Uranium Producer Consolidation Ahead?
By Greg Peel
The spot uranium market took a turn for the worse the week before last, dominated by a couple of aggressive sellers bailing in the wake of Japanese reactors remaining idle post Fukushima and the so-called German U-turn. BA-Merrill Lynch analysts had expected a floor in the spot price at US$55.00/lb but two weeks ago industry consultant TradeTech's spot price indicator was marked at US$51.75/lb.
Those aggressive sellers have been sated now, however, which means last week saw remaining sellers backing off in price to tempt buyers higher. Activity was low with only three transactions totalling 300,000lbs of U3O8 occurring. Each deal was completed at a successively higher level so TradeTech spot indicator finished last week up US$2.00 to US$53.75/lb.
With no action in the term markets, TradeTech's mid-term indicator remains at US$58/lb and long-term at US$68/lb.
Weakness in the spot price and general uncertainty has kept investors well away from uranium stocks, Merrills notes. We are also currently in a seasonal low in typical uranium demand. However among the larger caps, investors are beginning to recognise investment opportunities, the analysts suggest.
Merrills has downgraded its average spot price forecasts by 8% in 2011-12, to US$61/lb and US$67/lb respectively. The year-to-date average of TradeTech's weekly spot price indicator on FNArena's calculation is currently US$61/lb. The crunch for the market nevertheless comes in 2013-14 when Russian warhead supply is set to expire, and there Merrills forecasts US$75-80/lb.

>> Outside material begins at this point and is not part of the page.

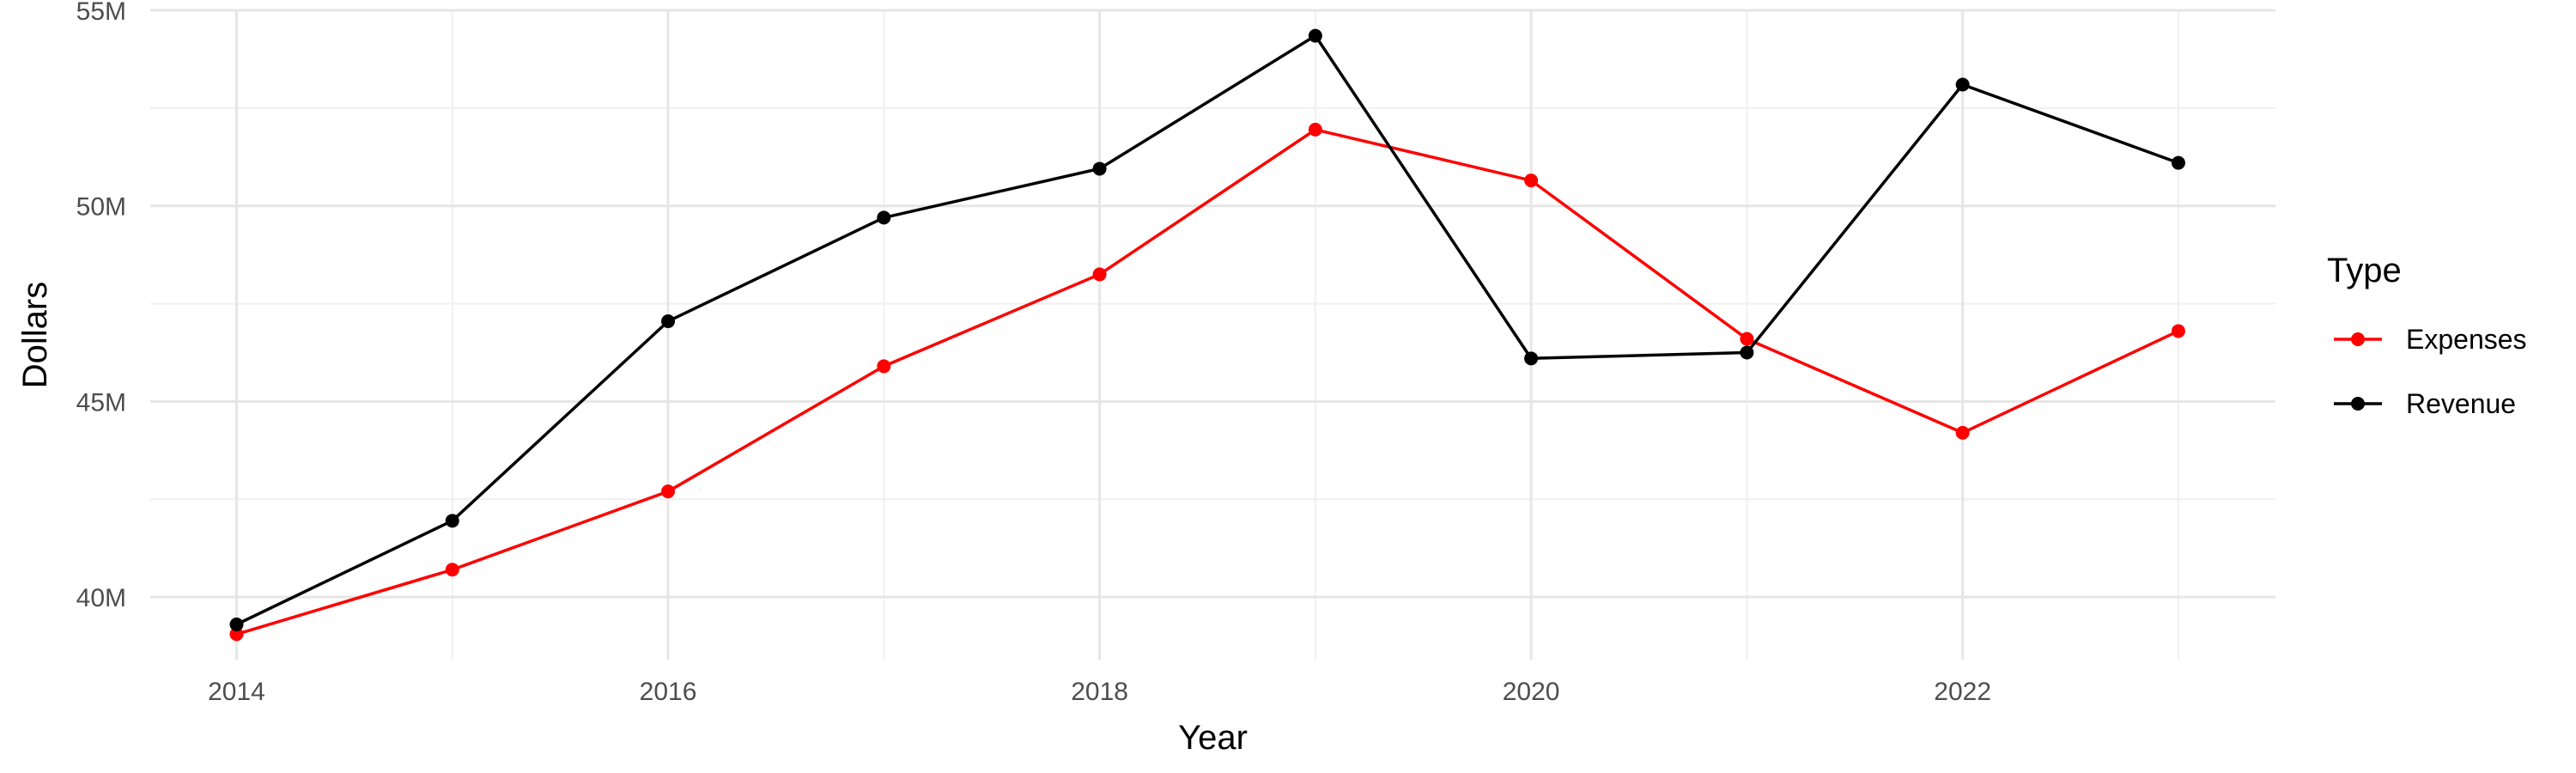 The image size is (2576, 773). What do you see at coordinates (1213, 738) in the screenshot?
I see `x-axis-title: Year` at bounding box center [1213, 738].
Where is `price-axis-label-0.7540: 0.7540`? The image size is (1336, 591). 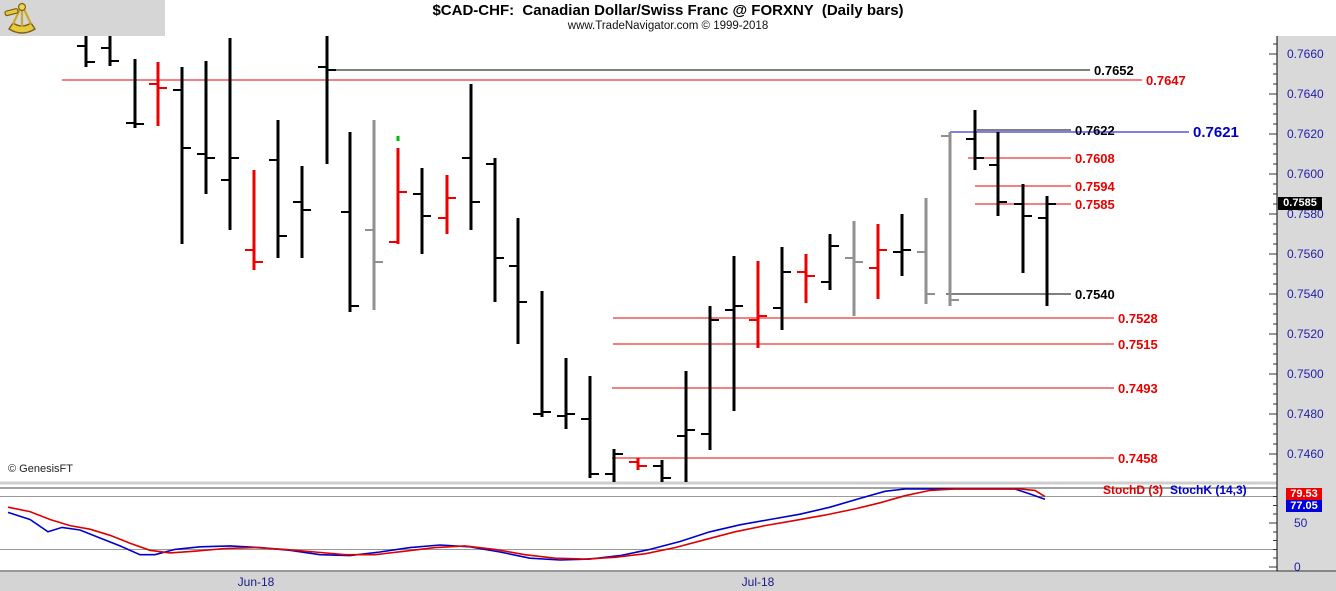
price-axis-label-0.7540: 0.7540 is located at coordinates (1306, 294).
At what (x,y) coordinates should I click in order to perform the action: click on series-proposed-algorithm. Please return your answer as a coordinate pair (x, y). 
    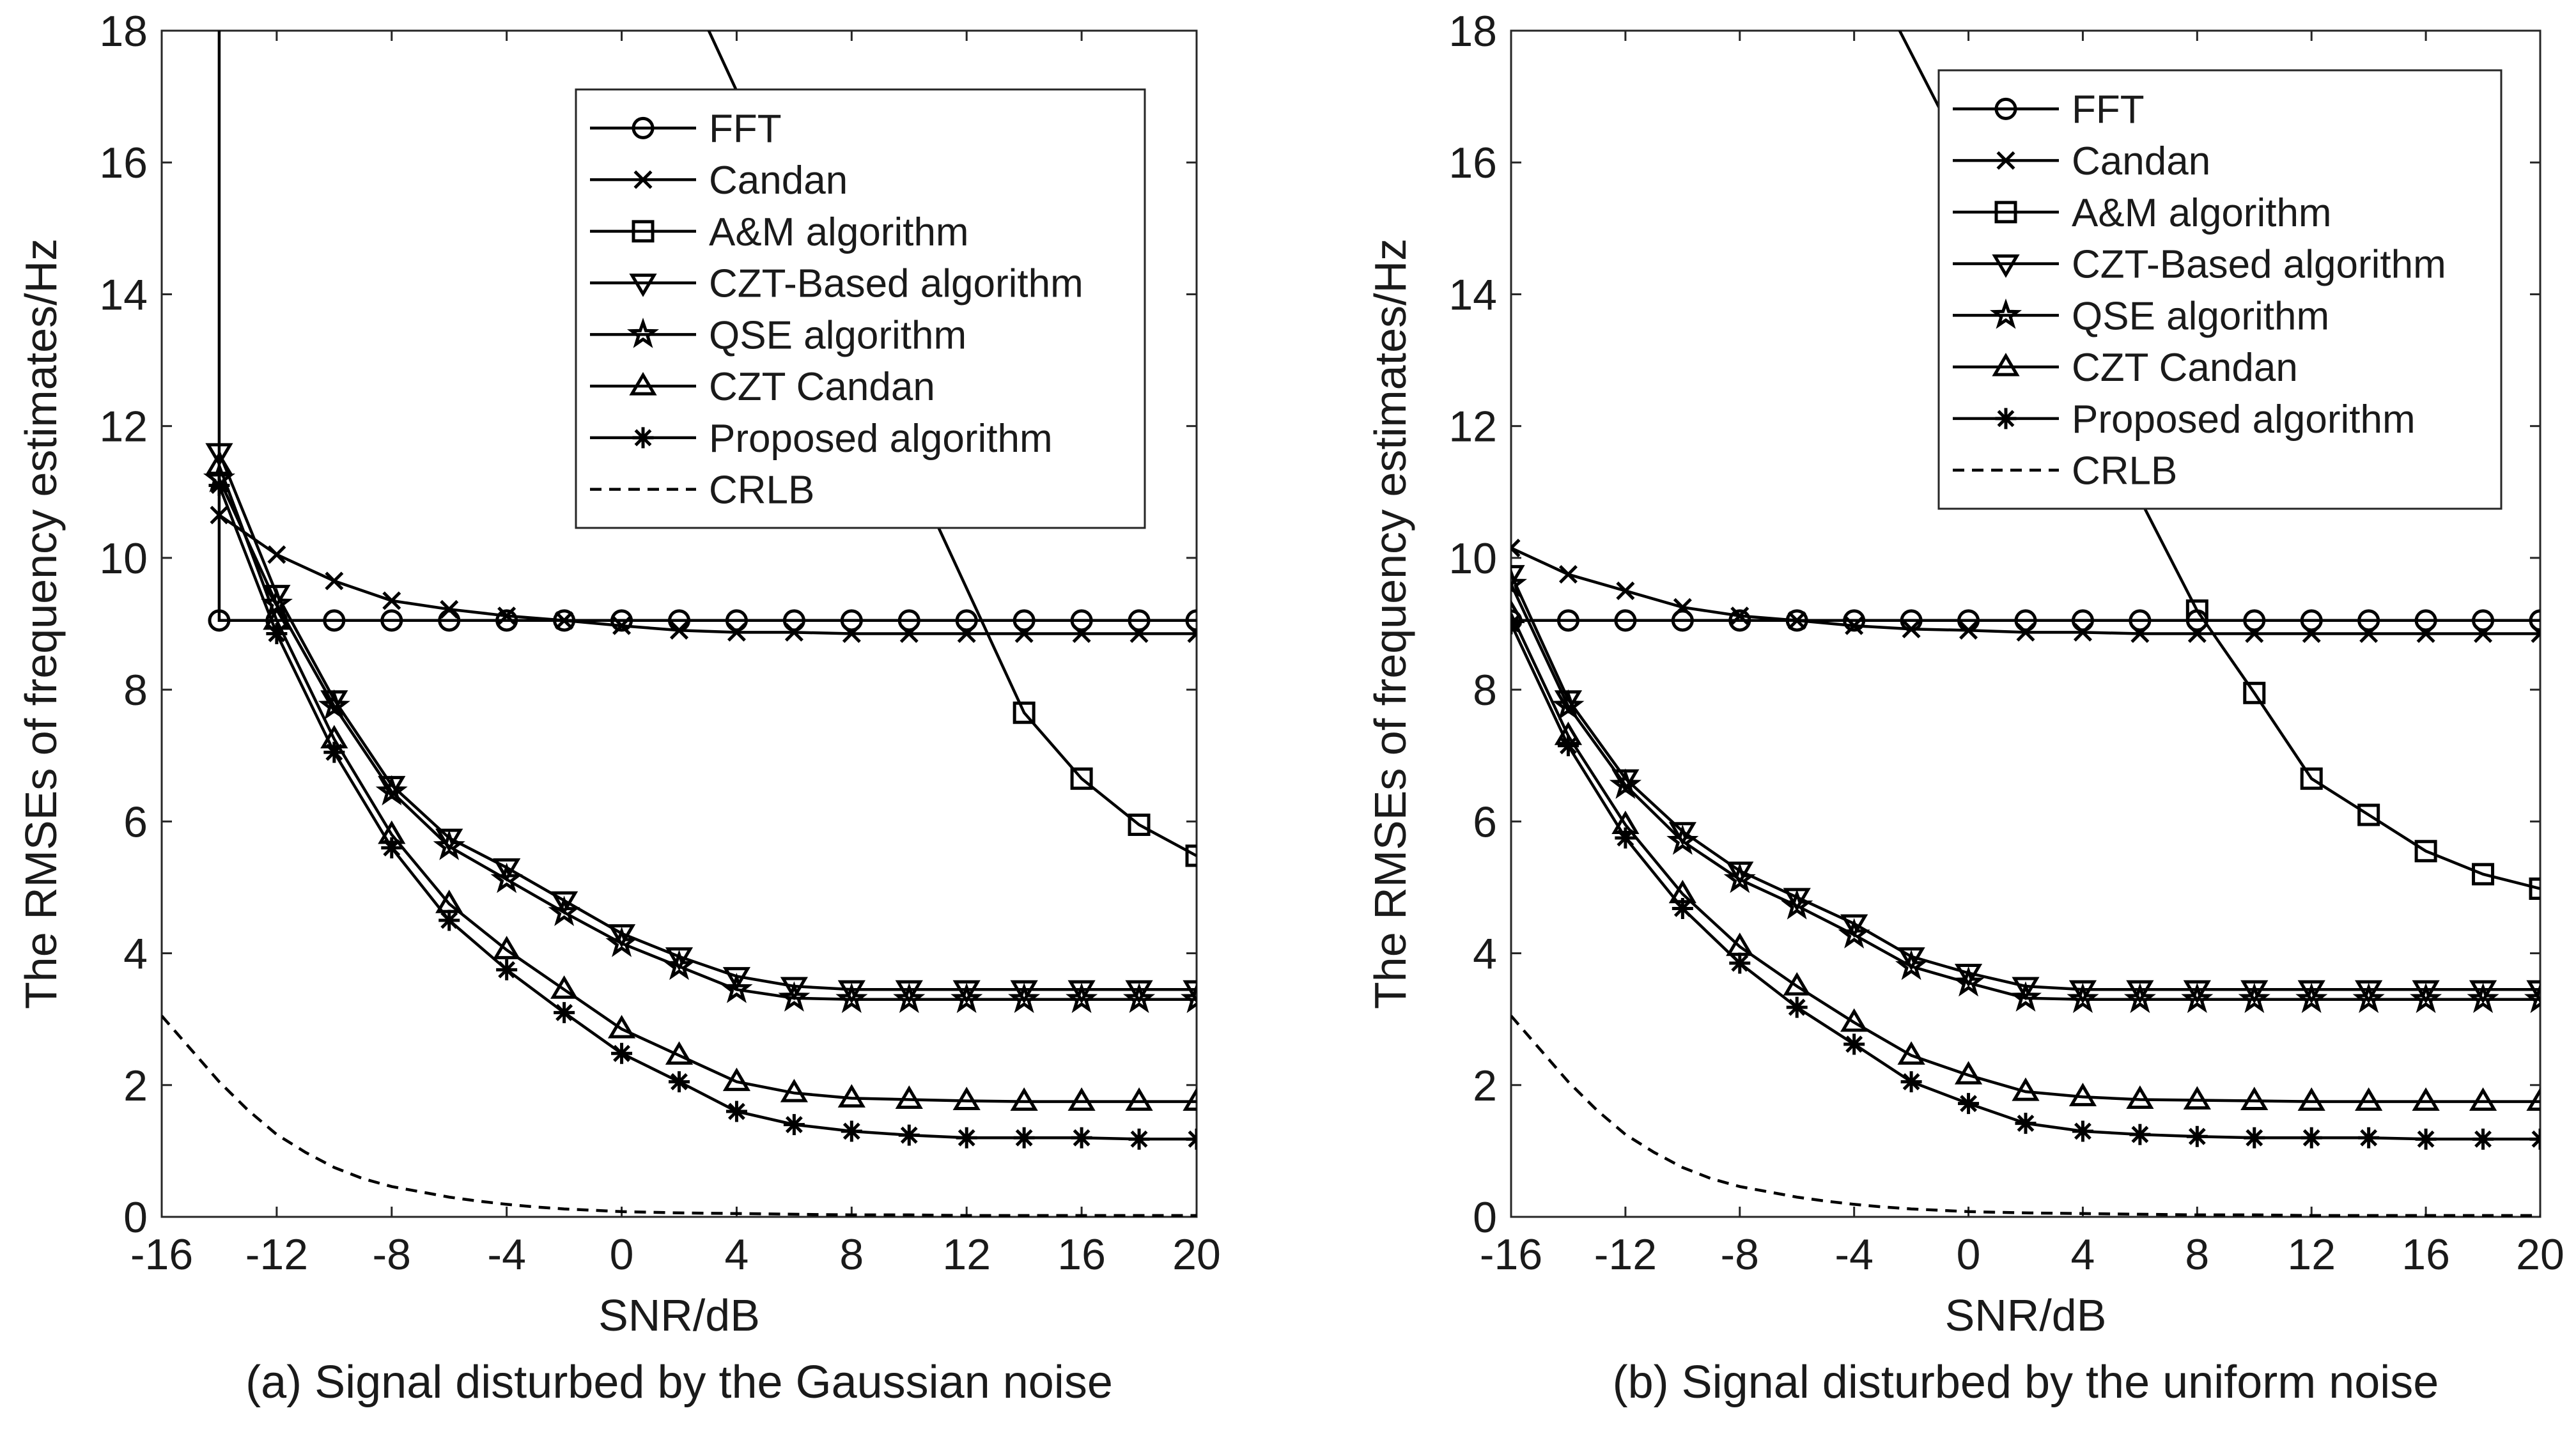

Merrills has reduced its global uranium demand forecasts (ex of Chinese stockpiling) by 5-6% in 2011-13. However it's on the supply side of the equation Merrills sees pressure building. The analysts forecast a 0.5% fall in 2011 production, which is significant given Kazakhstan now controls a 35% share of supply. Cuts to global mine production are now 5% lower than previous forecasts through 2013.
Market dependency is growing, Merrills suggests, on a timely 2013-14 commissioning of Cameco's Cigar Lake mine in Canada and Extract Resources' ((EXT)) Husab mine in Namibia.
Most importantly, uranium miners have, like every other miner, being battling with rapidly rising capital expenditure, cost inflation, and currency headwinds. In the analysts' view, the incentive uranium price for a greenfield project is now US$$80/lb, which is thirty-odd percent above their forecast 2011 average price. With barriers to entry building, so too is the incentive for large caps to pursue a "buy versus build" strategy ? taking out smaller players with producing or brownfield projects rather than investing funds from scratch. And the turn in investor sentiment since March provides potentially attractive entry points.
Indeed, Cameco's CEO said as much last week in a presentation. Merrills is anticipating opportunistic acquisitions and/or project joint ventures ahead, and on both an Australian and global basis the analysts' two preferred stocks are Paladin Energy ((PBN)) and Extract Resources.